By Brian Goslow
Bristol, RI – The life of Tom McAleer, a much beloved member of the coastal Rhode Island art community, who recently passed away, will be celebrated on October 23 from 5-8 p.m. at Art Night Bristol-Warren’s Summer Season End Celebration at Linden Place, 500 Hope Street, Bristol, Rhode Island. The event will feature a “Plein Air Painter, Tom “Mac” McAleer” solo exhibition, Ten31 Living Renaissance Painter Sculpture, music by Red Eye Flight and works from Amaral Fabrications.
McAleer served on the board of Art Night Bristol-Warren, taught painting classes and made a name for himself as an outsider and plein air artist.
“Most fittingly, Art Night is celebrating the life and art of one of its dedicated members, Tom McAleer,” said Bristol Warren Art Night co-chair Stephan Brigidi. “Tom was a highly prolific and committed member of the Art Night Board. His presence will remain as he has inspired so many within the Rhode Island art community, and his legacy is well marked with so many wonderful paintings. Art Night will exhibit a selection of Tom’s work at the Finale event at Linden Place.”
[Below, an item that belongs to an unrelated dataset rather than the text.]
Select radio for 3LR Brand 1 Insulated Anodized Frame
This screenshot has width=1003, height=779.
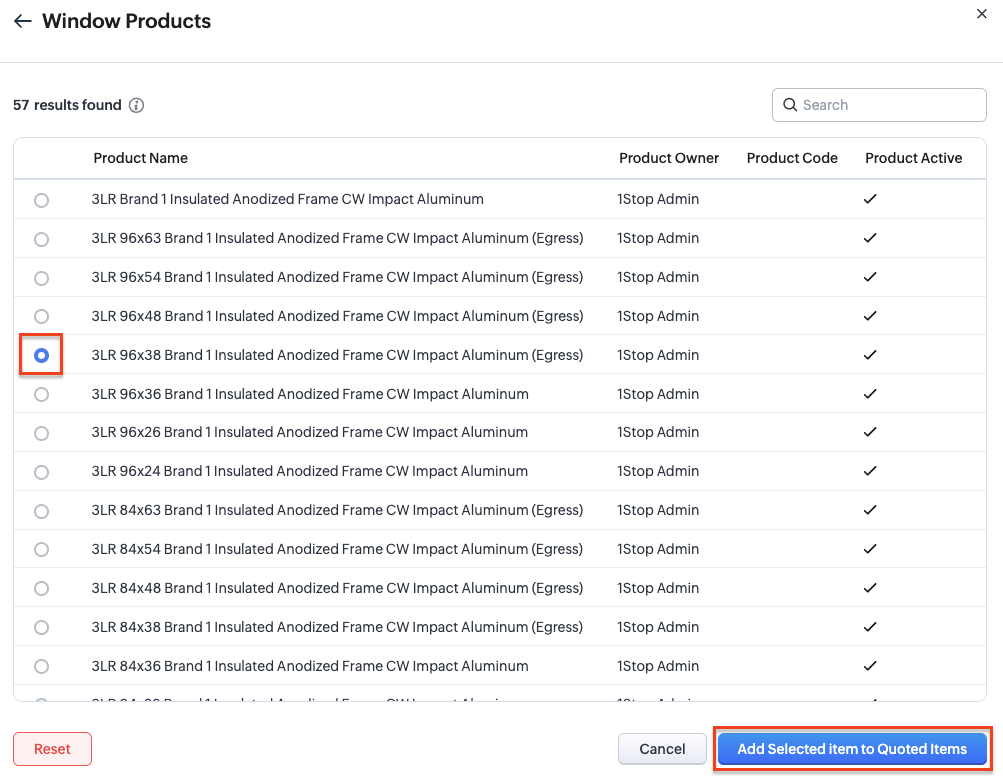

Brigidi noted that McAleer’s dedication to humanity has been well exemplified by his work with people with disabilities. “His laughter and upbeat attitude in all things serves as the best example for all of us,” he said. “Tom will be sorely missed, but his spirit lives on.”
Friend and co-worker, Seamus O. Hames of Top Drawer Art at The Brass (L.I.F.E. Inc), added, “Tom McAleer was an artist and social visionary whose warmth and generosity became the standards for how an entire community treated the less-fortunate amongst them, lifting them all up to higher levels of compassion and humanity. Tom was the founder of Top Drawer Art At The Brass — originally Top Drawer Art Center, a studio and gallery for adults with developmental disabilities which in its nine short years achieved international acclaim, as well as garnering the love and gratitude of the hundreds of clients that were fortunate enough to work in the program.
Hames said that McAleer’s own paintings were expressionistic exercises in which he took time from his daily schedule to bond with the natural world.
“Joyously tracing its lines and colors with oil paint, always celebrating the Rhode Island landscape and always dancing, Tom was a painter, a sailor, a father, a grandfather, a friend, a storyteller, an observer; one who could never be pinned down, but seemed to be stirred on always by the thoughts of what else he could do to help himself and those who inevitably gathered around him,” said Hames.
“He was a pure soul, one of the kinds that you could only hope to meet in your life, and who you never forget but carry with you always, aspiring to be like if only in pale imitation. He will be greatly missed.”